What the exercise asks: From the line containing "You are a GUI" through the last line of the records below, output every line exactly, both ends included, except the pictures.

Stored data entries
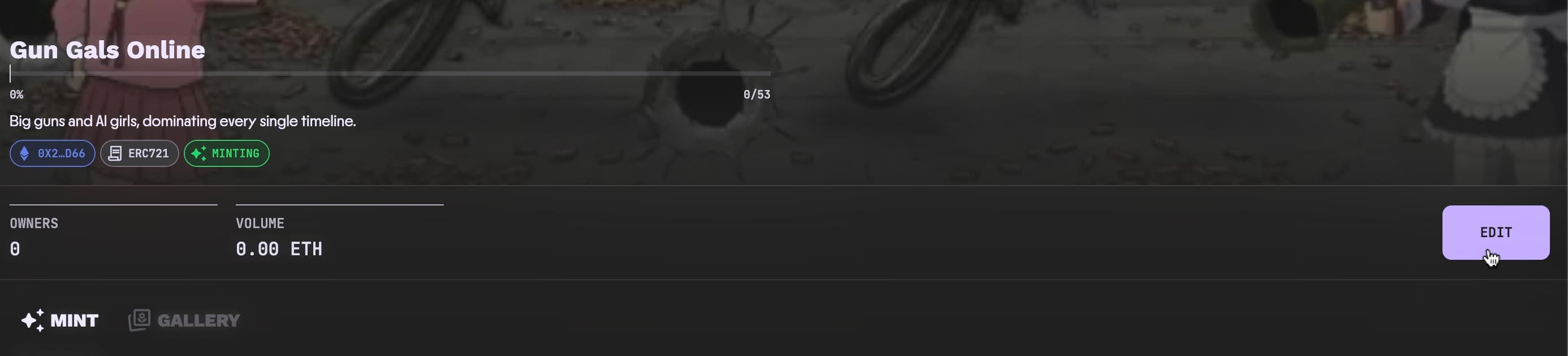The width and height of the screenshot is (1568, 356).
Task: Click the 0/53 minted supply counter
Action: tap(757, 95)
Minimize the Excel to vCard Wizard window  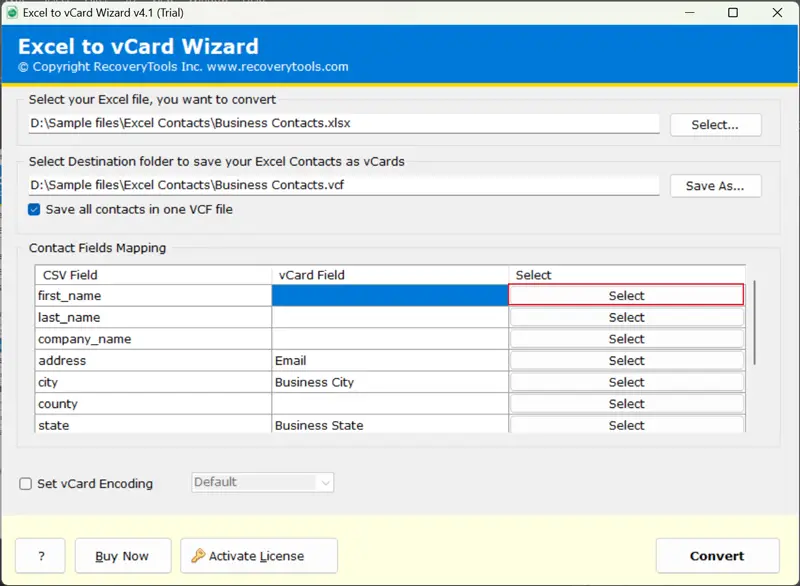(x=686, y=13)
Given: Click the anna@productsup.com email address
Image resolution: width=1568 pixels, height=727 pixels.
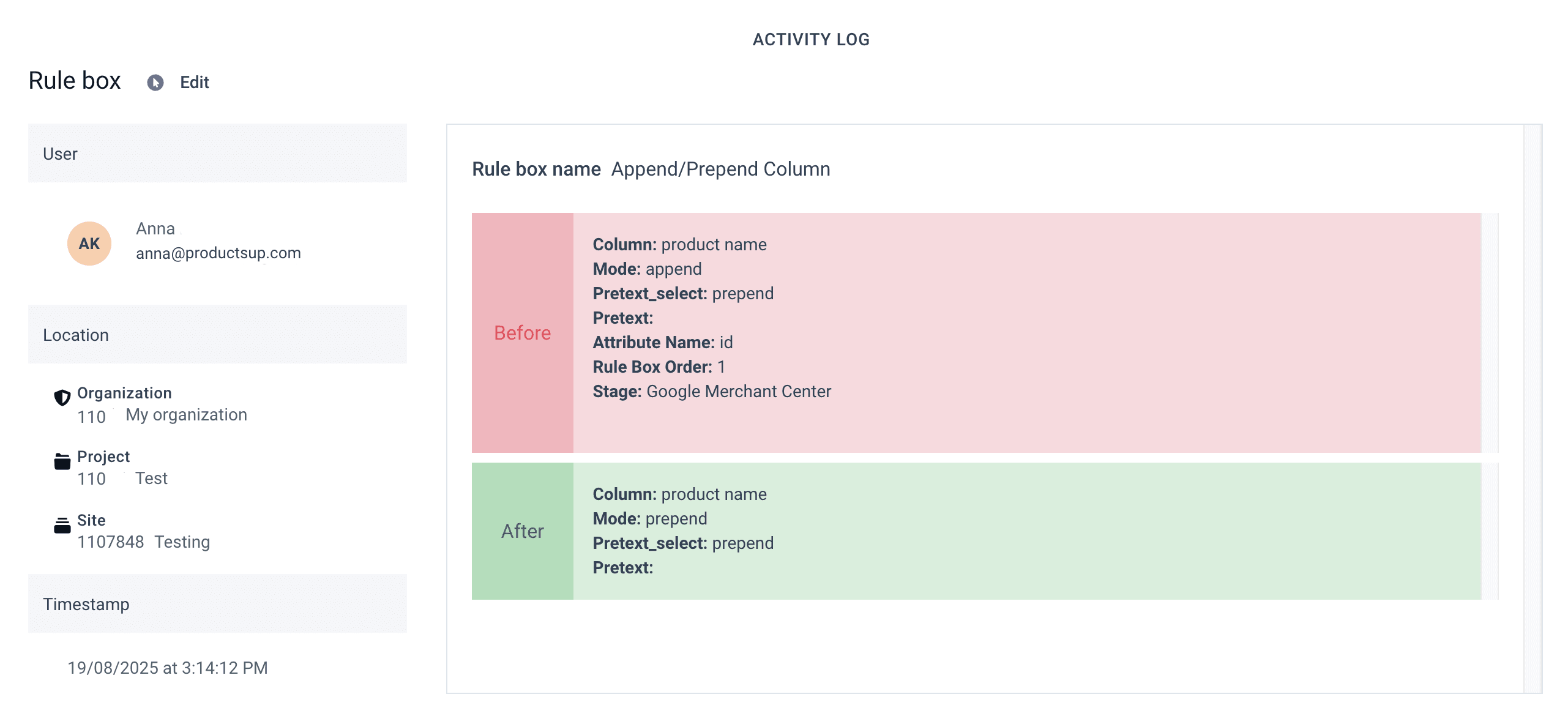Looking at the screenshot, I should click(218, 253).
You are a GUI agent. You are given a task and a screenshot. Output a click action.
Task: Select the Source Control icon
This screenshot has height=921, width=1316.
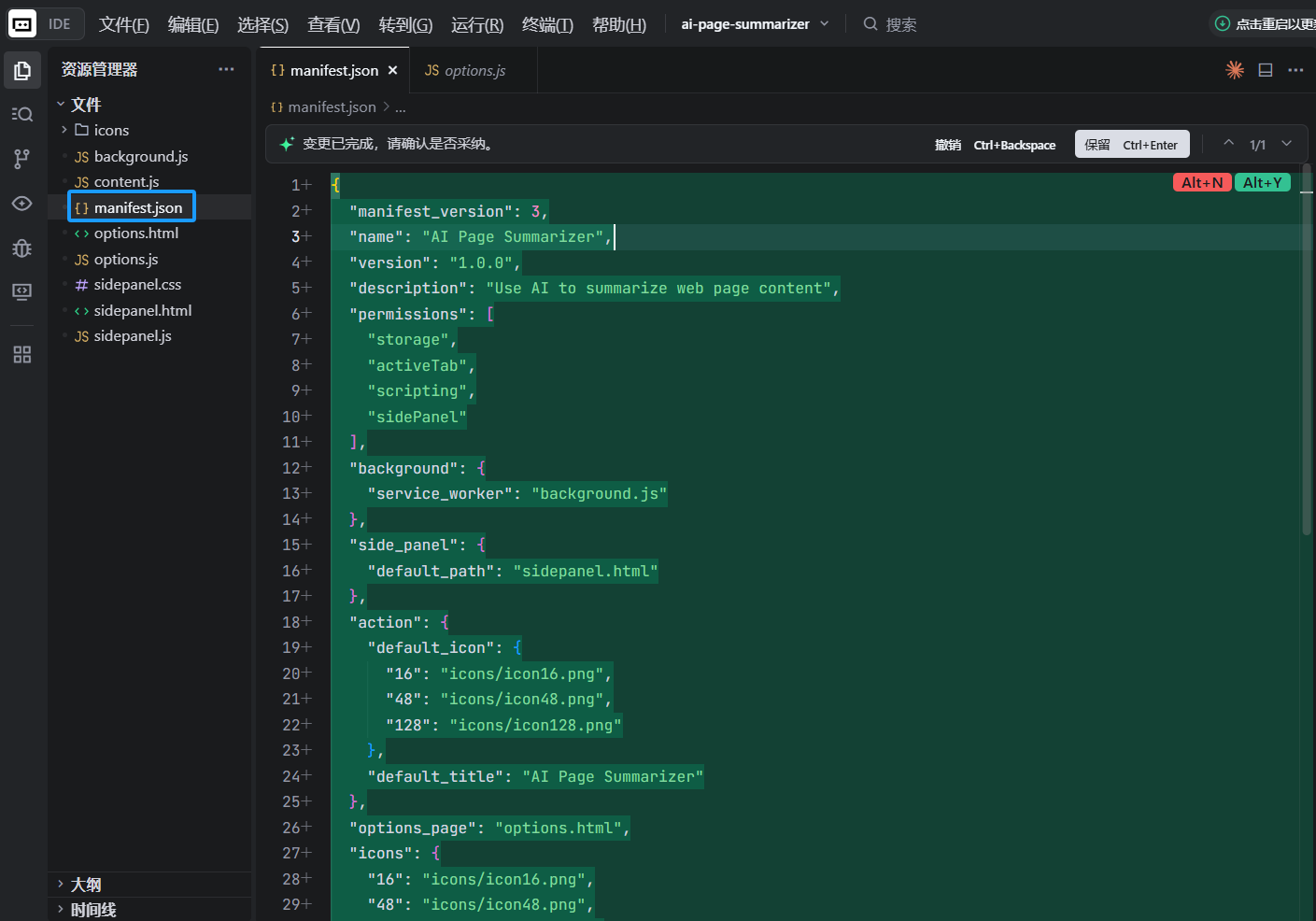pyautogui.click(x=21, y=159)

Response area:
You are a GUI agent. You are given a task and a screenshot. Output a click action.
Task: Select the Source Control icon
This screenshot has height=921, width=1316.
pyautogui.click(x=21, y=159)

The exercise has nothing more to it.